In terms of the structure of texts, they all show a similar format to western logic proofs with premises and conclusions. However, each of them is unique in that it addresses a particular kind of intellectual. Some texts like Numerical Discourses of the Buddha address those intellectuals with a tendency of labeling and categorizing the universe. Others, such as Balancing the Mind, show a greater concern with tackling those that constantly need scientific evidence to support any claims. Finally, The Fundamental Wisdom of the Middle Way is directed mainly towards mathematical and philosophical oriented minds with statements that question knowledge and tackle all possible logical pathways. Finally, they all include metaphors to some degree or another to address those that enjoy the careful use of words and find meaning in apparently contradictory statements.

Once the individual realizes that the path of scientific exploration does not necessarily remove the hindrances of the mind, and that science itself has limits as to what kind of knowledge can be achieved, the intellectual begins a quest for alternate sources of truths. As opposed to Jnana Yoga, where the practitioner exercises the intellect by studying the sacred scriptures and texts from the traditions, the three Buddhist texts discussed aim at a direct intervention from the individual to engage in intellectual discussion and solve the enigma of the nature of reality.

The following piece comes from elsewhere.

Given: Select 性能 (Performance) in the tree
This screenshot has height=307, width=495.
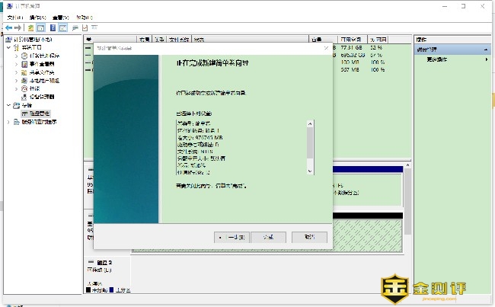Looking at the screenshot, I should [35, 88].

In the same way that a deep state of meditation can be obtained through whirling, the practice of asanas, or the repetition of mantras, it can also be gained through logical reasoning and introspection that aims at gaining ultimate insight. Just like the Koans that attempt to bring the intellectual mind to a meditative state, the three texts skillfully lead the intellectual to the lake of infinite depth where they can actively explore universal consciousness and permeate their existence with quiescence an insight.

Garfield, Jay L., trans. and commentary. The Fundamental Wisdom of the Middle Way: Nagarjuna''s Mulamadhyamakakarika. New York: Oxford University Press, 1995.

Thera, Nyanaponika and Bhikkhu Bodhi, trans. and ed. Numerical Discourses of the Buddha: An Anthology of Suttas from Anguttara Nikaya. Walnut Creek, CA: AltaMira Press, 2000.

Wallace, B. Alan. Balancing the Mind: A Tibetan Buddhist Approach to Refining Attention. Ithaca, New York: Snow Lion Publications, 2005.